Set task A - Translate this sentence from the forum thread on social anxiety into Spanish: "What I've learned is that it's all in our heads."
Set task B - Reproduce a passage of the forum thread on social anxiety. Begin at the words "When dealing with" and stop after "mean to me.".
-- begin Source document --
# Realizing that a lot of people are stupid helped me a lot



## Happyman (Apr 12, 2008)

When I had deep social anxiety, I cared so much about what people had to say about me. I clinged on to the words because I subconsciously believed that what they said was the most important thing. People were more confident than me, and so I let them have that power over me.

When dealing with lots of people I realized that a lot of people are really stupid. Their opinions don't mean jack. So many people are dumb, lazy, fickle, that it's backwards thinking to believe that they are more important than us.

I can get really angry at people because I felt like their opinion of me really matters. It pierces me sometimes when they say something mean to me. 

What I've learned is that it's all in our heads. If you think you're better or worse or equal to someone, it's just you thinking that, and you can think what you want. It's all about perspective.


----------



## WhiteRaven (Feb 3, 2008)

Very good point. Because of the different personality types, most people that say things to you have no deep meaning behind it and have already forgotten it by the time they have said it.

I wrote an article on this, it might be useful to some, I know it was to me: http://ezinearticles.com/?Social-Anxiet ... &id=967654


----------



## Happyman (Apr 12, 2008)

I can't tell which personality i am in that thing. I am both of the introverted ones.


----------



## WhiteRaven (Feb 3, 2008)

Happyman said:


> I can't tell which personality i am in that thing. I am both of the introverted ones.
-- end Source document --
-- begin Provided material --
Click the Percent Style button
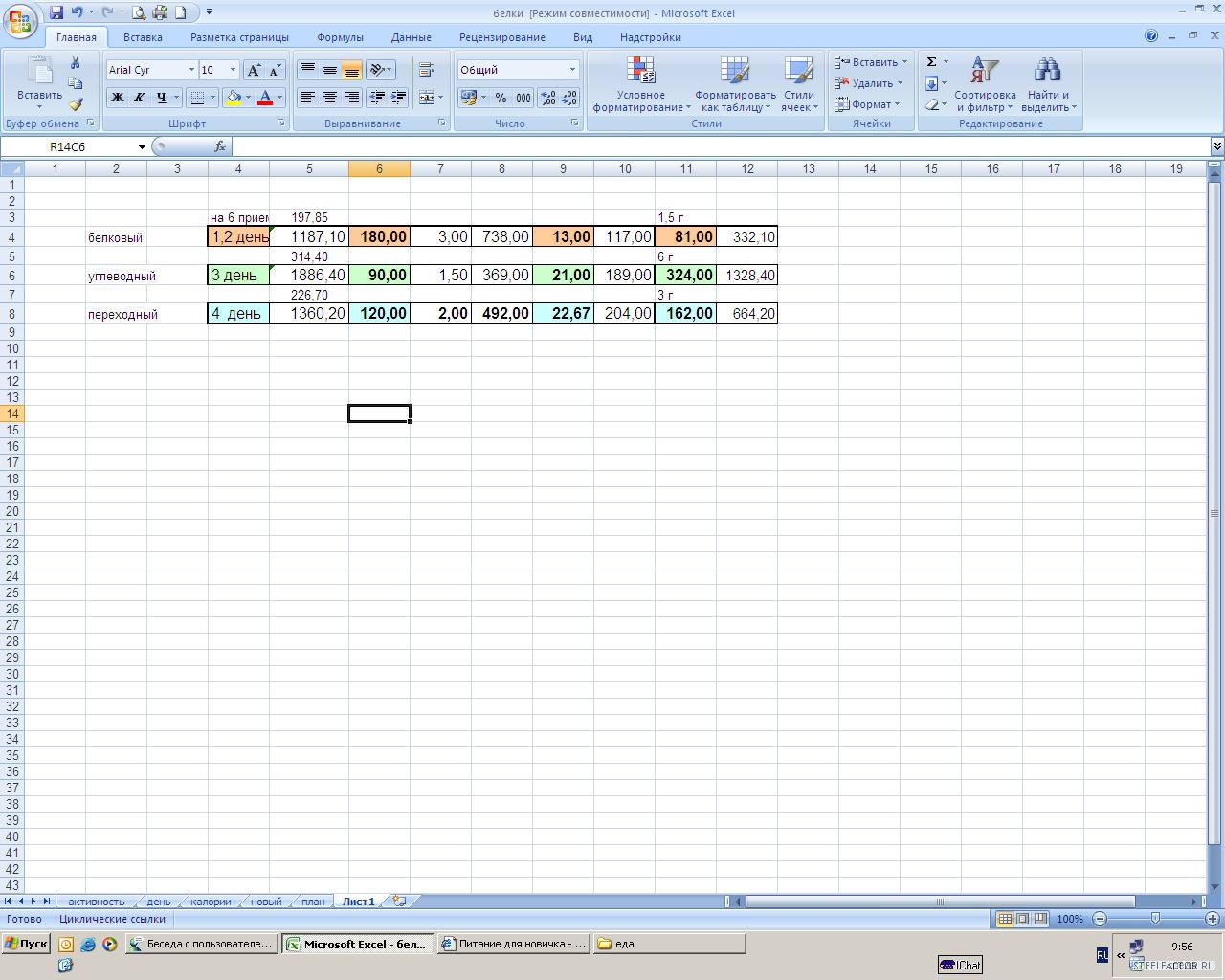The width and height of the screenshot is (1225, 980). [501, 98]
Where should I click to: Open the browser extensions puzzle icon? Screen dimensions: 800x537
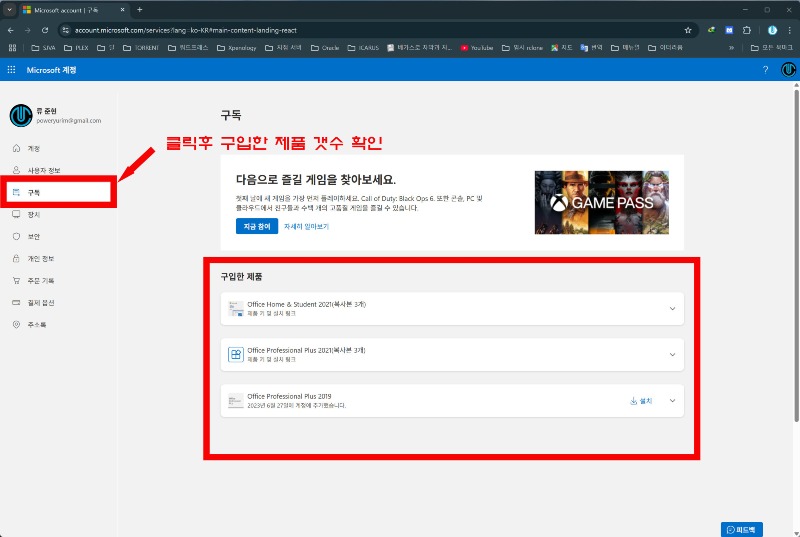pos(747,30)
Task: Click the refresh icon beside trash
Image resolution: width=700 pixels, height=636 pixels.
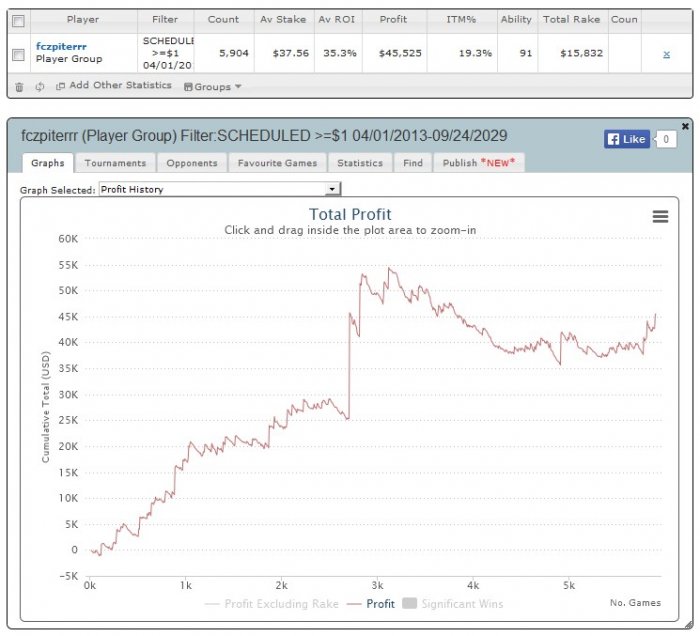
-- end Provided material --
Task answer A - Lo que he aprendido es que todo está en nuestra cabeza.

Task answer B -
When dealing with lots of people I realized that a lot of people are really stupid. Their opinions don't mean jack. So many people are dumb, lazy, fickle, that it's backwards thinking to believe that they are more important than us.

I can get really angry at people because I felt like their opinion of me really matters. It pierces me sometimes when they say something mean to me.